EIGHTY percent of children whose parents had attended a community parenting programme displayed a “substantial improvement” in their behaviour and schooling six months on.
The research on Dublin parents found parental stress levels and mental health problems dropped significantly – with a reduced need to access medical and mental health services.
Archways Ltd which run the ‘Incredible Years’ programmes in Dublin, Limerick, Galway, Sligo, Louth, Cork and Dundalk is calling on the Government to consider making such a preventative programme freely available to all parents, just as antenatal classes are offered to pregnant women and their partners.
In Norway, all parents are entitled to the parenting scheme for free as international studies show it leads to a dramatic reduction in teenager and adult delinquency.
In Ireland, it is funded partly by the State and also by the philanthropic Chuck Feeney Atlantic Financiers fund.
The Incredible Years programme began in Clondalkin, Dublin, seven years ago when the Clondalkin Partnership became increasingly aware of growing emotional and behavioural problems amongst youth.
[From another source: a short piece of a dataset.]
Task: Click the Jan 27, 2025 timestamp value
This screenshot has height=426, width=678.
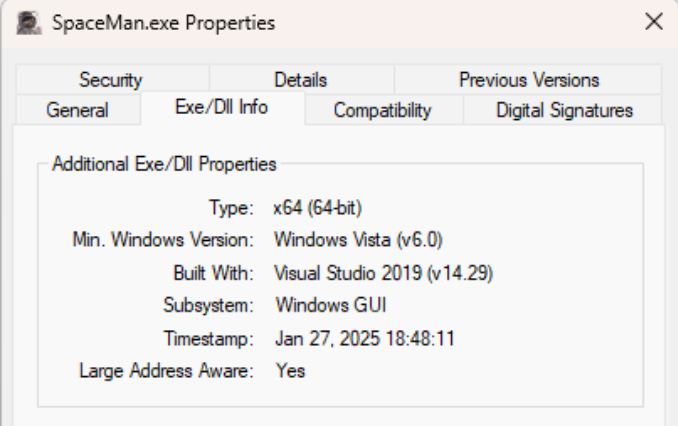Action: 365,338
The community group researched a number of successful parenting programmes before opting for the 14-week Incredible Years scheme where parents, teachers and children, aged 3-12, are taught how to deal with extreme bad behaviour, ongoing disruption and chronic hyperactivity and frustration.
According to Archways chief executive Aileen O’Donoghue parents and children nowadays face great obstacles including family breakdown, addiction and violence in families. Concentration-related problems like Attention Deficit Hyperactivity Disorder (ADHD) are also increasingly common.
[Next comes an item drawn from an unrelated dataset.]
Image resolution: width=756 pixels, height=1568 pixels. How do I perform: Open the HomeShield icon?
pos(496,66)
This programme teaches adults how to reason with children, instil good behaviour and teaches them how to cope.
“Children and adults are taught how to deal with emotional situations, how to instil routine and how to communicate effectively. They are taught how constant negativity has a very negative impact on a child and that you should reward positive behaviour and ignore bad behaviour,” said Ms O’Donoghue.
As teachers, parents and adults in the community attend the same course, there is a consistent approach to children.
“The bottom line is that it works. There has been a huge improvement in the children and in the stress and depression levels of the parents.
“There are now 1,800 children around the country on the programme but we believe that everybody should be able to avail of it. You just have to look at the high incidence of emotional and behavioural problems attributed to prison inmates to see where these behaviours can lead,” said Ms O’Donoghue.
An Incredible Years conference is being held in Dublin today where new research on Irish outcomes will be unveiled.